_What the task requires_
Look through the material and copy each line holding "computer".

_Information given_

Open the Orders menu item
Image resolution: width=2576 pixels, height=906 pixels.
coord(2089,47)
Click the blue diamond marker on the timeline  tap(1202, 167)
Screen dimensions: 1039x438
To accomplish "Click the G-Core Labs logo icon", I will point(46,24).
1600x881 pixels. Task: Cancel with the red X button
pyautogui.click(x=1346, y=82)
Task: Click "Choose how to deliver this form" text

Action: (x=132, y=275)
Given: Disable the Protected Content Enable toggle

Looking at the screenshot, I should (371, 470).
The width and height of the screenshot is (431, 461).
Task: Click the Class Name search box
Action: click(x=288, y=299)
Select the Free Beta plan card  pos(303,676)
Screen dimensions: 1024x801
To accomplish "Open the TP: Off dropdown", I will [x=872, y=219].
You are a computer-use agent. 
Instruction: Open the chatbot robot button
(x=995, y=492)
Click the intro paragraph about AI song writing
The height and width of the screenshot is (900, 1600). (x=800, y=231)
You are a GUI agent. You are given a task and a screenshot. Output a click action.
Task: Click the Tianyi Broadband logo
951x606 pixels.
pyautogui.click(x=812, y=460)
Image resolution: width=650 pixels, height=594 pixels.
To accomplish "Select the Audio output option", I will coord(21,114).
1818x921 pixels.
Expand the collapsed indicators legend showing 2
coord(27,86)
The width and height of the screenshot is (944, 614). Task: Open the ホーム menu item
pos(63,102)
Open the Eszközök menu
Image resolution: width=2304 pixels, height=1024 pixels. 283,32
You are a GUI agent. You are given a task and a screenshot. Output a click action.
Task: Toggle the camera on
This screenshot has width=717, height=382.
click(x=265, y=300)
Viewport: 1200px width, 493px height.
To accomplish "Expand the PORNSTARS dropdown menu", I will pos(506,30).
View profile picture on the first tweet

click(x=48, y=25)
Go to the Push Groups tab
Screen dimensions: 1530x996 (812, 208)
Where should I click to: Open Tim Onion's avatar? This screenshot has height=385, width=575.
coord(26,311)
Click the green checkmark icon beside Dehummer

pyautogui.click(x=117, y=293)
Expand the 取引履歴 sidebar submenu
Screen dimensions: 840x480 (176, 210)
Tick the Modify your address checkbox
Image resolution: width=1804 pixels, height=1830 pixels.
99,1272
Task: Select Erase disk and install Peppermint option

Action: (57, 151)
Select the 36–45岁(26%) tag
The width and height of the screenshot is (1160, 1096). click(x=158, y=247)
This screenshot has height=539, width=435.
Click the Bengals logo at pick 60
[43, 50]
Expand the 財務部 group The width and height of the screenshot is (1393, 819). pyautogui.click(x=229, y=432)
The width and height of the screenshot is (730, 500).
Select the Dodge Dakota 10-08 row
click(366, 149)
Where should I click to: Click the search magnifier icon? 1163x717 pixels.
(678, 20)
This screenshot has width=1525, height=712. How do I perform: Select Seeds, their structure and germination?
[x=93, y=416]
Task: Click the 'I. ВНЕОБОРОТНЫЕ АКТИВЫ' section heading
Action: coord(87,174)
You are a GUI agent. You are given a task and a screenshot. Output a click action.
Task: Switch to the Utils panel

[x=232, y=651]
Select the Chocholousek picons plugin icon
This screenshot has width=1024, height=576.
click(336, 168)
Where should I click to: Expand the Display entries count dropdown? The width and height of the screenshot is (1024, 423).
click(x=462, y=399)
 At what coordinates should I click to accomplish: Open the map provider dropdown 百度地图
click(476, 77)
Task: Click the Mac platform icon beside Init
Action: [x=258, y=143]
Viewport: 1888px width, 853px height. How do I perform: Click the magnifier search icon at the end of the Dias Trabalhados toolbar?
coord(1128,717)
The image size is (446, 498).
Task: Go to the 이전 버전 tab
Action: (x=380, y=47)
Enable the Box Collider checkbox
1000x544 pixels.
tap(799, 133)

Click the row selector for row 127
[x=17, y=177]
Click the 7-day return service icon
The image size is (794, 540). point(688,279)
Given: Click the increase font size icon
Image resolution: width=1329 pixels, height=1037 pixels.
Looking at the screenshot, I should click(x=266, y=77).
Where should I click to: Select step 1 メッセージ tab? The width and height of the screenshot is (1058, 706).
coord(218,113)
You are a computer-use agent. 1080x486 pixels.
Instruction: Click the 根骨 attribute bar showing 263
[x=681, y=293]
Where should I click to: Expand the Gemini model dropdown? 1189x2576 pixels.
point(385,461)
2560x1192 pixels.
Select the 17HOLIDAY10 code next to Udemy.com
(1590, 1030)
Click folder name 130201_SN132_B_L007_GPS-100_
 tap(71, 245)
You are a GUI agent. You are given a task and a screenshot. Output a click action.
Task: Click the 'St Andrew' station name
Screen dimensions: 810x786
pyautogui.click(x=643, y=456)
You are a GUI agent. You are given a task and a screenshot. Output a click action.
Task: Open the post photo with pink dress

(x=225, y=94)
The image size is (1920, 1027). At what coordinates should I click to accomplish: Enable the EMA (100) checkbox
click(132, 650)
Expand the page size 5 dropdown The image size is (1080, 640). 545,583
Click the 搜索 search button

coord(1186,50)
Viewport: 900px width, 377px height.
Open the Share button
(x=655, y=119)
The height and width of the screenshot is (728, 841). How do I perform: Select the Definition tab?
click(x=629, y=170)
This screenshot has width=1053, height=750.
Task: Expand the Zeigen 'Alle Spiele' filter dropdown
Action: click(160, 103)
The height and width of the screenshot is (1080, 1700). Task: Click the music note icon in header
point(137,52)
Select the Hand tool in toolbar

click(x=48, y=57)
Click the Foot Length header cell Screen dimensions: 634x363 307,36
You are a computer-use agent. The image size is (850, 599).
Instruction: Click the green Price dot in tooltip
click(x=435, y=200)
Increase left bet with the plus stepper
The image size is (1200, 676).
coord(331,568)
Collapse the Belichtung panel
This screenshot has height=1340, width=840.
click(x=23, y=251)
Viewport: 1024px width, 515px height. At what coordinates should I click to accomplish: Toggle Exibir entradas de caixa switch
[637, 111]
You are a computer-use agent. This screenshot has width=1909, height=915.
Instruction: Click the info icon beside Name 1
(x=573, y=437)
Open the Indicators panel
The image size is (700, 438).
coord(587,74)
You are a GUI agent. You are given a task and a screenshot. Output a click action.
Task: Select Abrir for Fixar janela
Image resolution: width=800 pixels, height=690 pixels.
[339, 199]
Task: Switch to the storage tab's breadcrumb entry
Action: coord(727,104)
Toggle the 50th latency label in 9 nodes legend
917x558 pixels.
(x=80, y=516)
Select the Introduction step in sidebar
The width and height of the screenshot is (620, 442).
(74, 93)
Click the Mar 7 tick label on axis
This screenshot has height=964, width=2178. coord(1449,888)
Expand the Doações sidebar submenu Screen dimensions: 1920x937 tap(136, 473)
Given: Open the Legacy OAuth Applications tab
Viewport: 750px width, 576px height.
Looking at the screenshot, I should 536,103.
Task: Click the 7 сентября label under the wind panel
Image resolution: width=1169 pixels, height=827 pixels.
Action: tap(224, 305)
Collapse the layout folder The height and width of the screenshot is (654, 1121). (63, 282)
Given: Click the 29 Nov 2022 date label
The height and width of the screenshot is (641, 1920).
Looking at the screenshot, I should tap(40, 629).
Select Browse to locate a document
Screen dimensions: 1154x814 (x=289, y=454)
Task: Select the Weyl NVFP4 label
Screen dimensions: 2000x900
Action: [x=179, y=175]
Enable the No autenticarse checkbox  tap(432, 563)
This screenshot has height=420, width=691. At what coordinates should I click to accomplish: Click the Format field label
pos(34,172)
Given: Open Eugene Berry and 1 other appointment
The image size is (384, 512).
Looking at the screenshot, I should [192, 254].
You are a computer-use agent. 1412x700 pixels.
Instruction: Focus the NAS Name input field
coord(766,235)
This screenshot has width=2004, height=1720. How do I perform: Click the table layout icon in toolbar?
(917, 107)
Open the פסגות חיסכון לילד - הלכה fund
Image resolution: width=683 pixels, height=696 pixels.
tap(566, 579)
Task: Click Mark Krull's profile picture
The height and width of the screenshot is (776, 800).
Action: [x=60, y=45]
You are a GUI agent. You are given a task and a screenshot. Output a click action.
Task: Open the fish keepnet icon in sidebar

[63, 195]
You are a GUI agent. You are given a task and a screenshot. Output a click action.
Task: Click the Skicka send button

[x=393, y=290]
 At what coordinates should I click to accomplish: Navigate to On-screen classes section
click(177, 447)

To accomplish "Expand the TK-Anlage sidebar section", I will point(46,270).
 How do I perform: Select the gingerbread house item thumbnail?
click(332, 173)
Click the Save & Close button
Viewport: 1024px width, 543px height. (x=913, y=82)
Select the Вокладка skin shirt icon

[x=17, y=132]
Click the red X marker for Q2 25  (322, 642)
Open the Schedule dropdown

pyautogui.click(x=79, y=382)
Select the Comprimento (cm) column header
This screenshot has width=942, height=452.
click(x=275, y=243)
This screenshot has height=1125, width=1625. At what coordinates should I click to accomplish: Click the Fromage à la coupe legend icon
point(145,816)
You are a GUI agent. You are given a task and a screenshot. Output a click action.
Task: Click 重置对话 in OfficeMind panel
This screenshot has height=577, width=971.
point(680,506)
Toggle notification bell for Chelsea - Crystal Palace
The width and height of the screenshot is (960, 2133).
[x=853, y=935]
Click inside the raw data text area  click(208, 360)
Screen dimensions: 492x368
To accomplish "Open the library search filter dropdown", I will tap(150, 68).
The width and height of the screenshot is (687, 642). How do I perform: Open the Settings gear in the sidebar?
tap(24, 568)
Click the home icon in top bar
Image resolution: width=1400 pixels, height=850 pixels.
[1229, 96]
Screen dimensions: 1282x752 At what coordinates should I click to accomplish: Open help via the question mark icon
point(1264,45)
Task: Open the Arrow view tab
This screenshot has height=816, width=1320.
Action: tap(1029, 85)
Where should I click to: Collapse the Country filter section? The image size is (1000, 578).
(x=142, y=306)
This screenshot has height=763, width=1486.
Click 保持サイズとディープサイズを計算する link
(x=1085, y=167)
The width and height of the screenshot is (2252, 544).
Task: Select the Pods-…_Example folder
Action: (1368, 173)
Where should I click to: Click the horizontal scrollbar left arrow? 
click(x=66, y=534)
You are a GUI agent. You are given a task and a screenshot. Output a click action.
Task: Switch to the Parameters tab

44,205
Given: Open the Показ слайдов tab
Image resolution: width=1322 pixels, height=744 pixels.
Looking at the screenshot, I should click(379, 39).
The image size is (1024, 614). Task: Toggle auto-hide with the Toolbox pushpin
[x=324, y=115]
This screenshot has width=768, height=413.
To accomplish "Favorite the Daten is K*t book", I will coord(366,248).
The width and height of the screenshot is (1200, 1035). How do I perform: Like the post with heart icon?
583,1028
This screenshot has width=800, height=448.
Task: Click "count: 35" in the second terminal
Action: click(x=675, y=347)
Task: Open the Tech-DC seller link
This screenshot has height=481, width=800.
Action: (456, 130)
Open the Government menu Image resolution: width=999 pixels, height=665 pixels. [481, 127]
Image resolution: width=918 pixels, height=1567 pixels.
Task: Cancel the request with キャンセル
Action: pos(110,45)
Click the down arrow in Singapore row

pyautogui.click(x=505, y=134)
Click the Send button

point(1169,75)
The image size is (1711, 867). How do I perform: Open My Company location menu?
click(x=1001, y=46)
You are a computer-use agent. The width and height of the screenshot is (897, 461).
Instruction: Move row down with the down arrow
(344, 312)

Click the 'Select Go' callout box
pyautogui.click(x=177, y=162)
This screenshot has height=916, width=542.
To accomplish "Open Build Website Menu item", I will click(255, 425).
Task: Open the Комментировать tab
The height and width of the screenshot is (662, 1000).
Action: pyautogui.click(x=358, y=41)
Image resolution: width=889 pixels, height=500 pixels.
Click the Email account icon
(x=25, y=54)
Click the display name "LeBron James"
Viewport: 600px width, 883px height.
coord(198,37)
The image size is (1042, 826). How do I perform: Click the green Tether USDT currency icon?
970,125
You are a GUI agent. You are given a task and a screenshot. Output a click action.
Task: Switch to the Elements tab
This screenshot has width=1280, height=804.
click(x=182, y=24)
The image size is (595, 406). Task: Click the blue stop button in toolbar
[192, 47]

_Task response_
You are a computer-use agent. 
You are a computer-use agent. 1080x486 pixels.
You are a computer-use agent. The image size is (850, 599).
You are a computer-use agent. This screenshot has width=1909, height=915.
You are a computer-use agent. 1412x700 pixels.
You are a computer-use agent. The width and height of the screenshot is (897, 461).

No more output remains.